- **Texte source**:
Dans le premier article à ce sujet, j’ai généreusement souligné les paroles de B.S.K. Yiengar sur le Yoga : « on sculpte le corps pour sculpter le mental ». Car si j’ai écrit sur la non-violence sans parler du corps physique, je souhaitais tout de même me pencher sur une forme de « petite violence subtile » que je constate si souvent, c’est celle du mental. La non-violence dans le yoga, puis au quotidien, commence à ce moment-là dans notre tête.
Pour en revenir à la pratique du Yoga, on découvre tôt ou tard qu’une posture physique de Yoga bien réalisée, s’appuie sur une posture intérieure juste. La posture intérieure s’appuie sur les deux quêtes qui s’ajoutent à l’évidente quête extérieure qu’est la force du corps. C’est deux quêtes sont :
Les exercices de postures physiques sont donc une voie qui nous amène inévitablement à apaiser ce fameux « mental » pour permettre à la quête intime de prendre place. S’il y a trop de choses dans l’esprit, il n’y a pas de place pour le cœur. Généralement.
En l’écrivant ainsi, c’est comme une chanson, cela semble si facile ! Pourtant, vous le savez (je le sais très bien aussi), le défi d’atteindre un mental tranquille est intense, pour certains, et à certaines époques d’une vie, il peut même paraître insurmontable.
Le chemin de la tranquillité de l’esprit (mental) est empreint d’une certaine non-violence. La pratique des postures de yoga permet d’apprendre au « mental » à respecter les principes de la non-violence lorsque l’on fait des postures. Le yoga, c’est comme un laboratoire de la vie !
Notre « mental » a pour fonction naturelle d’évaluer les possibilités que nous offre la vie. Cette évaluation se transforme facilement en commentaires continus, en comparaison, en critiques et en jugements. Tout ce que nous disons, faisons et pensons y est soumis : les « il faut », les « je dois » se multiplient pour répondre à ce que notre mental considère être bien.

- **Consigne**:
Reproduisez sans modification le passage du texte sur le yoga et la non-violence qui commence aux mots « En l’écrivant ainsi, c’est » et s'arrête après « même paraître insurmontable. ».

- **Données fournies**:

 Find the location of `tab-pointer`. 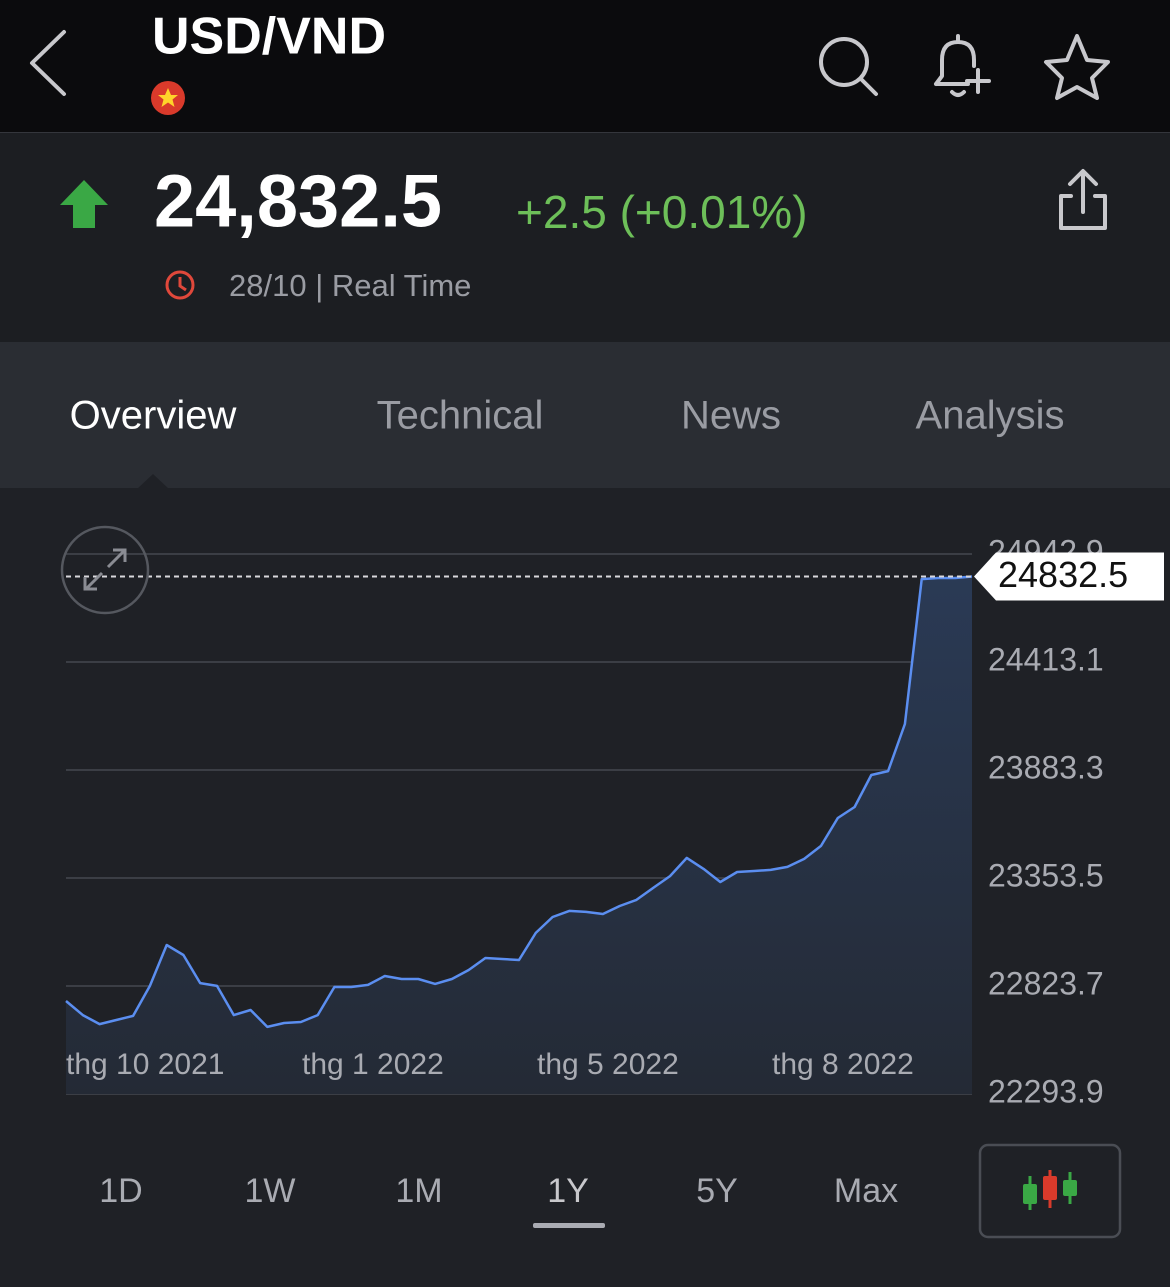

- **Corrigé**:
En l’écrivant ainsi, c’est comme une chanson, cela semble si facile ! Pourtant, vous le savez (je le sais très bien aussi), le défi d’atteindre un mental tranquille est intense, pour certains, et à certaines époques d’une vie, il peut même paraître insurmontable.